==== Teks Sumber ====

Hari AIDS Sedunia: Perempuan Papua dengan HIV Berjuang Tepis Stigma
- bbc
"[Di] Papua, satu rumah sakit saja ada 15 kasus [baru]. Ini baru satu rumah sakit, belum rumah sakit yang lain. Yang riskan juga ibu hamil, ibu hamil kita tidak melakukan terapi hanya dengan sekali tes karena persyaratan harus tiga reagen."
"Akhirnya penanganan untuk selanjutnya terbengkalai," tegas Agus.
Kelangkaan reagen ini diakui oleh Siti Nurjaya Soltif, perawat yang menangani pasien HIV/AIDS di RSUD Jayapura.
"Reagen ini selama satu tahun terakhir kosong, baik di puskesmas maupun di rumah sakit, sebenarnya ini di seluruh Indonesia," ujar Siti.
"Kalau pun ada, kami suruh pasien pergi ke klinik swasta dan itu bayarnya mahal, Rp300 ribu. Jadi yang mampu saja yang bisa. Jadi ini juga dilema, jadi akhirnya pasien tidak bisa didiagnosis," aku Siti.
Direktur Pencegahan dan Pengendalian Penyakit Menular Langsung Kementerian Kesehatan, Siti Nadia Tarmizi, mengakui bahwa sejak pandemi - bukan hanya program HIV, tapi hampir semua program-program esensial, termasuk tuberculosis, imunisasi, dan malaria - "sedikit terganggu".

==== Kumpulan Data ====

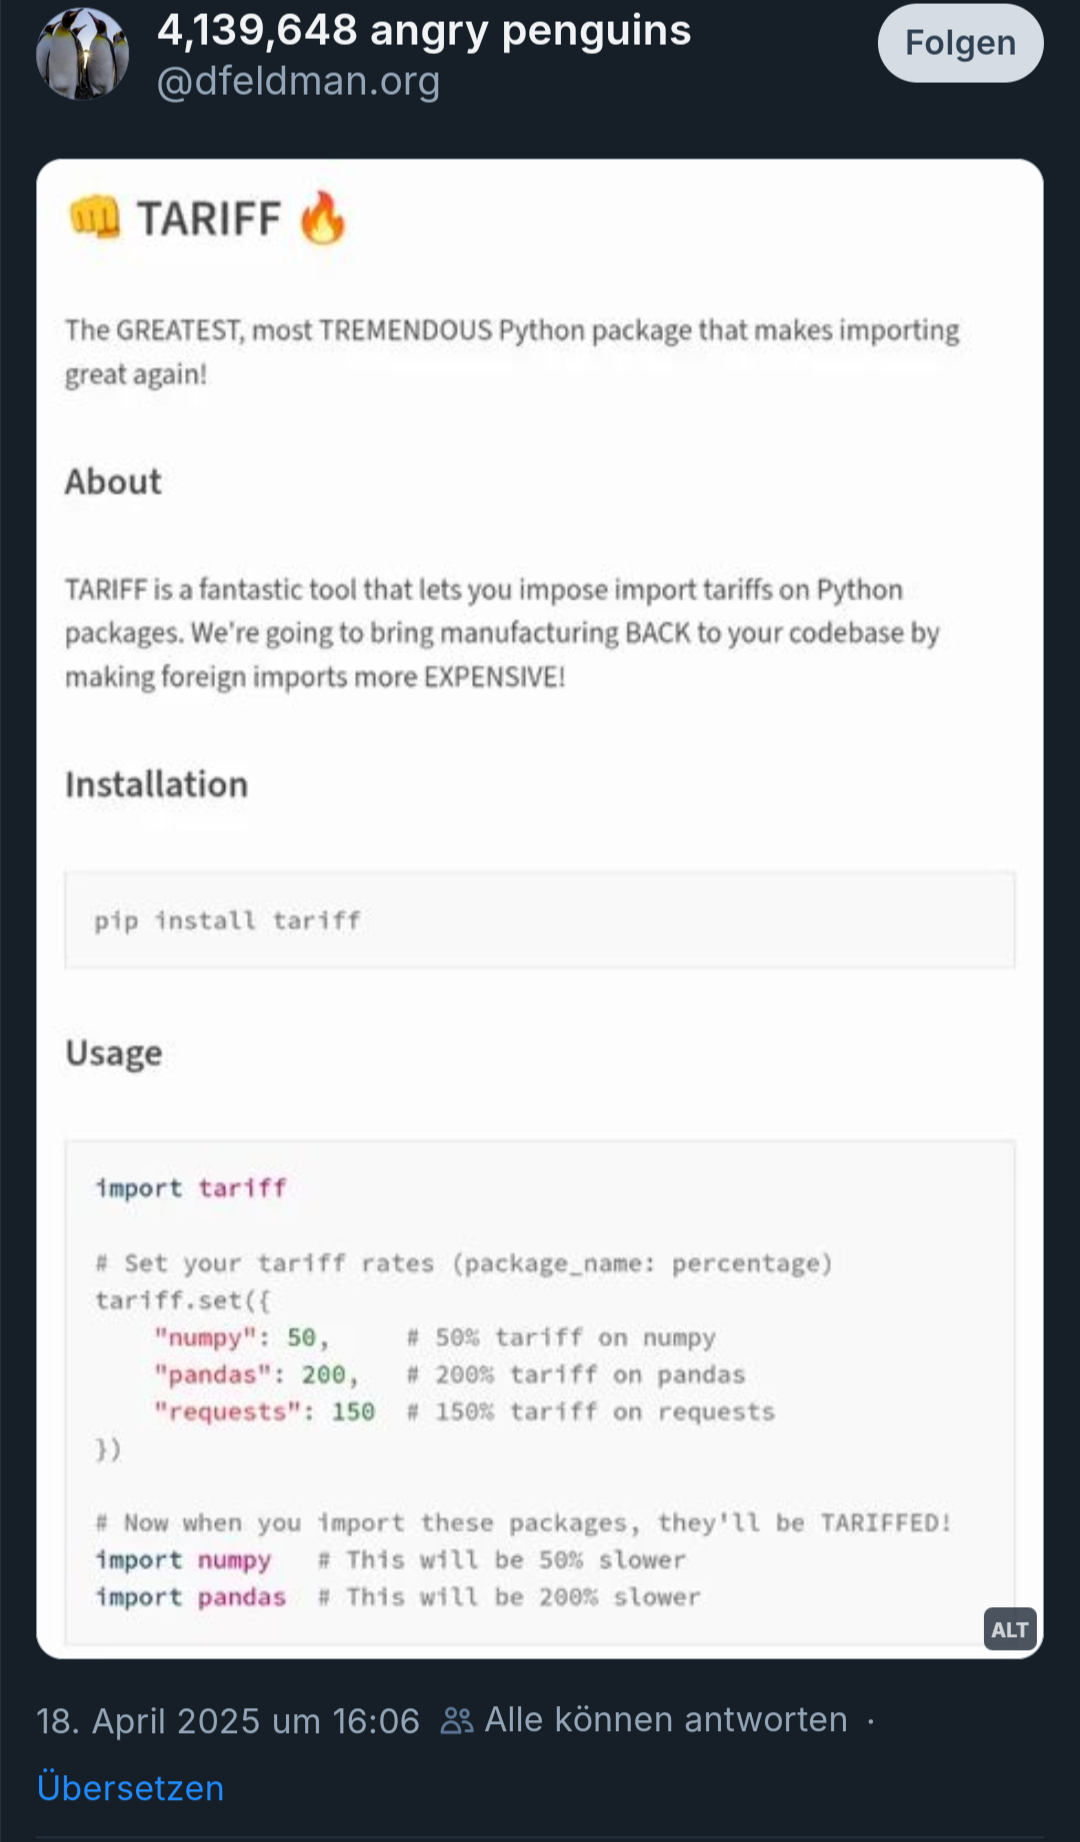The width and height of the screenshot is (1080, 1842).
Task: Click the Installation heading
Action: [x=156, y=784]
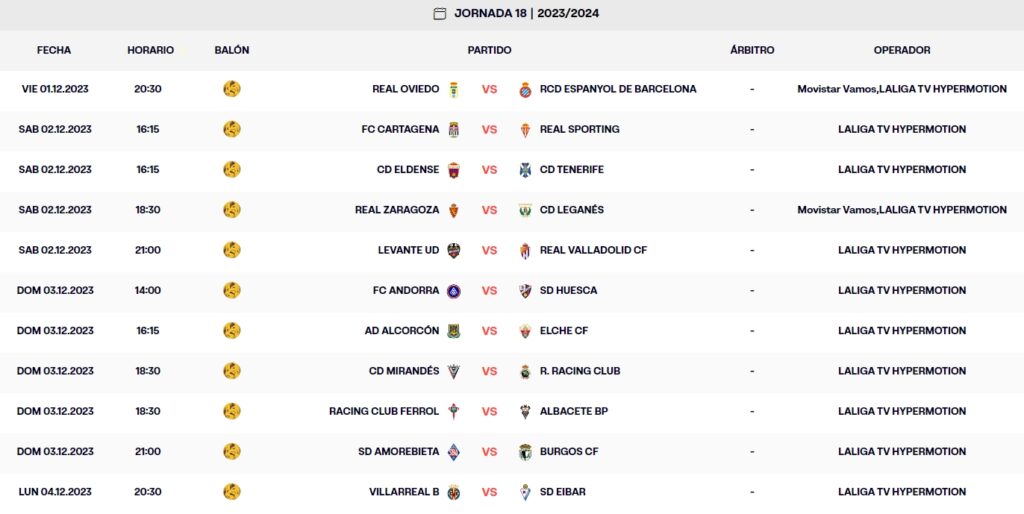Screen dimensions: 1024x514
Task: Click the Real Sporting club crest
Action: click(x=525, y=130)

====

## Tugas yang Dikerjakan
1 > Menurut teks sumber, mengapa pasien akhirnya tidak bisa didiagnosis? Jelaskan dalam satu sampai tiga kalimat.
2 > Jawablah pertanyaan berikut berdasarkan teks sumber.
(a) Di mana Siti Nurjaya Soltif menangani pasien HIV/AIDS?
(b) Berapa kasus baru yang disebut ada di satu rumah sakit di Papua?
(c) Selain program HIV, program esensial apa saja yang disebut Siti Nadia Tarmizi "sedikit terganggu" sejak pandemi?
3 > Salin kata demi kata bagian teks sumber yang dimulai dengan kata-kata "Hari AIDS Sedunia: Perempuan" dan diakhiri dengan "di RSUD Jayapura.".
Entri-entri tersebut tidak diperlukan untuk mengerjakan tugas.

## Hasil Latihan
1 > Reagen sudah kosong selama satu tahun terakhir, baik di puskesmas maupun di rumah sakit. Pasien disuruh pergi ke klinik swasta yang biayanya mahal, yaitu Rp300 ribu, sehingga hanya pasien yang mampu yang bisa menjalaninya.

2 >
(a) Di RSUD Jayapura.
(b) 15 kasus.
(c) Tuberculosis, imunisasi, dan malaria.

3 >
Hari AIDS Sedunia: Perempuan Papua dengan HIV Berjuang Tepis Stigma
- bbc
"[Di] Papua, satu rumah sakit saja ada 15 kasus [baru]. Ini baru satu rumah sakit, belum rumah sakit yang lain. Yang riskan juga ibu hamil, ibu hamil kita tidak melakukan terapi hanya dengan sekali tes karena persyaratan harus tiga reagen."
"Akhirnya penanganan untuk selanjutnya terbengkalai," tegas Agus.
Kelangkaan reagen ini diakui oleh Siti Nurjaya Soltif, perawat yang menangani pasien HIV/AIDS di RSUD Jayapura.